Tasks for this exercise →
A. Duplicate the entries verbatim, everything from the line containing "You are a GUI" down to the line containing "pyautogui.click(x=113, y=98)", with both of those lines included.
B. Finish out the next part of the mailing-list thread about the bcmgenet Wake-on-LAN IRQ patch, picking up after its last line.

[<prev] [next>] [<thread-prev] [thread-next>] [day] [month] [year] [list]
Message-ID: <4da6b03a-603f-c5e8-2356-e7ecd9756508@arm.com>
Date: Mon, 7 Mar 2022 12:27:24 -0600
From: Jeremy Linton <jeremy.linton@....com>
To: Florian Fainelli <f.fainelli@...il.com>,
Javier Martinez Canillas <javierm@...hat.com>,
Jakub Kicinski <kuba@...nel.org>
Cc: Peter Robinson <pbrobinson@...il.com>,
Doug Berger <opendmb@...il.com>,
"David S. Miller" <davem@...emloft.net>,
bcm-kernel-feedback-list@...adcom.com, netdev@...r.kernel.org
Subject: Re: [PATCH] net: bcmgenet: Return not supported if we don't have a
WoL IRQ
Hi,
Sorry about the delay, i'm flipping between a couple different things here.
On 3/4/22 14:12, Florian Fainelli wrote:
>
>
> On 3/4/2022 9:33 AM, Jeremy Linton wrote:
>> Hi,
>>
>> On 3/3/22 14:04, Javier Martinez Canillas wrote:
>>> Hello Jeremy,
>>>
>>> On 3/3/22 21:00, Jeremy Linton wrote:
>>>> Hi,
>>>>
>>>> On 2/23/22 16:48, Jakub Kicinski wrote:
>>>>> On Wed, 23 Feb 2022 09:54:26 -0800 Florian Fainelli wrote:
>>>>>>> I have no problems working with you to improve the driver, the
>>>>>>> problem
>>>>>>> I have is this is currently a regression in 5.17 so I would like to
>>>>>>> see something land, whether it's reverting the other patch, landing
>>>>>>> thing one or another straight forward fix and then maybe revisit as
>>>>>>> whole in 5.18.
>>>>>>
>>>>>> Understood and I won't require you or me to complete this
>>>>>> investigating
>>>>>> before fixing the regression, this is just so we understand where it
>>>>>> stemmed from and possibly fix the IRQ layer if need be. Given what I
>>>>>> just wrote, do you think you can sprinkle debug prints throughout the
>>>>>> kernel to figure out whether enable_irq_wake() somehow messes up the
>>>>>> interrupt descriptor of interrupt and test that theory? We can do
>>>>>> that
>>>>>> offline if you want.
>>>>>
>>>>> Let me mark v2 as Deferred for now, then. I'm not really sure if
>>>>> that's
>>>>> what's intended but we have 3 weeks or so until 5.17 is cut so we can
>>>>> afford a few days of investigating.

Task data →
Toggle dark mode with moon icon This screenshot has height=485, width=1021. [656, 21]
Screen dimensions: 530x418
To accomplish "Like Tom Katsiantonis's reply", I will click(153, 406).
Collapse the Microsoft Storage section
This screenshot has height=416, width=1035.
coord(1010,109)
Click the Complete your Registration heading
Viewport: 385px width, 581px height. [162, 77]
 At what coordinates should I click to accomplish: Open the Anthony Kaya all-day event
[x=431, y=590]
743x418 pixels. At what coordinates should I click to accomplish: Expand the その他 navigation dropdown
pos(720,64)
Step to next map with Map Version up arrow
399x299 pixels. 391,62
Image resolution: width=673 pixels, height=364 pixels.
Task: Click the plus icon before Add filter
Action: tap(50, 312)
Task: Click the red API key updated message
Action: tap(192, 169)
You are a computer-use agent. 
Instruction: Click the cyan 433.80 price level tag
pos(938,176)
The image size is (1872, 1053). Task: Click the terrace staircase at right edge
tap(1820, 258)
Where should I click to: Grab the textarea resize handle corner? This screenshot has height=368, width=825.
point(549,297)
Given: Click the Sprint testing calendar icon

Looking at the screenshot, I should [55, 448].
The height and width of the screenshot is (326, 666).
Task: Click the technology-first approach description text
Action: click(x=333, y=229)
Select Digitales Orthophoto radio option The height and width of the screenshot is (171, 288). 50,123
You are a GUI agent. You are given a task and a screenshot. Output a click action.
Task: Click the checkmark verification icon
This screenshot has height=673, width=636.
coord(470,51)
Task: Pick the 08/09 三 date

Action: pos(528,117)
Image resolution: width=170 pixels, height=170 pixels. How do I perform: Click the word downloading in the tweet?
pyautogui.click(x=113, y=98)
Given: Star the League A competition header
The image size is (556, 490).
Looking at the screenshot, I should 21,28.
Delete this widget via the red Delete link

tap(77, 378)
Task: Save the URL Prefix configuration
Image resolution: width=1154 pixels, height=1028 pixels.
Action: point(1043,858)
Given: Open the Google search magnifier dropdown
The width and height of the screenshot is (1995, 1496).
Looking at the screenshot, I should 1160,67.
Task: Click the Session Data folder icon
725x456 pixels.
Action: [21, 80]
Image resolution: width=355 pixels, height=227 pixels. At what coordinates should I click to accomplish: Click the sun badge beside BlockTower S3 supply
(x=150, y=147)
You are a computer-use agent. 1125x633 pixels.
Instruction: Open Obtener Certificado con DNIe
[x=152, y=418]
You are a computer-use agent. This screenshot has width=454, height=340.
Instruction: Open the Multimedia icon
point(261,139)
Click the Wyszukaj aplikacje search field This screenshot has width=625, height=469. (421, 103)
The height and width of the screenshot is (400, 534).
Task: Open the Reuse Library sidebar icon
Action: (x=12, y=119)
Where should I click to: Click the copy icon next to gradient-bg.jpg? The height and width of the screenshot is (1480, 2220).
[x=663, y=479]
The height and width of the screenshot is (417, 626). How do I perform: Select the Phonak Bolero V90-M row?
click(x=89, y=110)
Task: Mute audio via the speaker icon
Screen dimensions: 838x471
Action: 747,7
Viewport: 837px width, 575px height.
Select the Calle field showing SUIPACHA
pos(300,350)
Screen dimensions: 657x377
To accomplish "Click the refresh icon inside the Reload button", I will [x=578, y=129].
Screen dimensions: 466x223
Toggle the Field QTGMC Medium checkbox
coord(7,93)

The results →
A.
You are a GUI agent. You are given a task and a screenshot. Output a click action.
Task: Click the checkmark verification icon
This screenshot has height=673, width=636.
coord(470,51)
Task: Pick the 08/09 三 date

Action: pos(528,117)
Image resolution: width=170 pixels, height=170 pixels. How do I perform: Click the word downloading in the tweet?
pyautogui.click(x=113, y=98)

B.
>>>>>
>>>>> I'm likely missing the point but sounds like the IRQ subsystem treats
>>>>> IRQ numbers as unsigned so if we pass a negative value "fun" is sort
>>>>> of expected. Isn't the problem that device somehow comes with wakeup
>>>>> capable being set already? Isn't it better to make sure device is not
>>>>> wake capable if there's no WoL irq instead of adding second check?
>>>>>
>>>>> diff --git a/drivers/net/ethernet/broadcom/genet/bcmgenet.c
>>>>> b/drivers/net/ethernet/broadcom/genet/bcmgenet.c
>>>>> index cfe09117fe6c..7dea44803beb 100644
>>>>> --- a/drivers/net/ethernet/broadcom/genet/bcmgenet.c
>>>>> +++ b/drivers/net/ethernet/broadcom/genet/bcmgenet.c
>>>>> @@ -4020,12 +4020,12 @@ static int bcmgenet_probe(struct
>>>>> platform_device *pdev)
>>>>> /* Request the WOL interrupt and advertise suspend if
>>>>> available */
>>>>> priv->wol_irq_disabled = true;
>>>>> - if (priv->wol_irq > 0) {
>>>>> + if (priv->wol_irq > 0)
>>>>> err = devm_request_irq(&pdev->dev, priv->wol_irq,
>>>>> bcmgenet_wol_isr, 0, dev->name, priv);
>>>>> - if (!err)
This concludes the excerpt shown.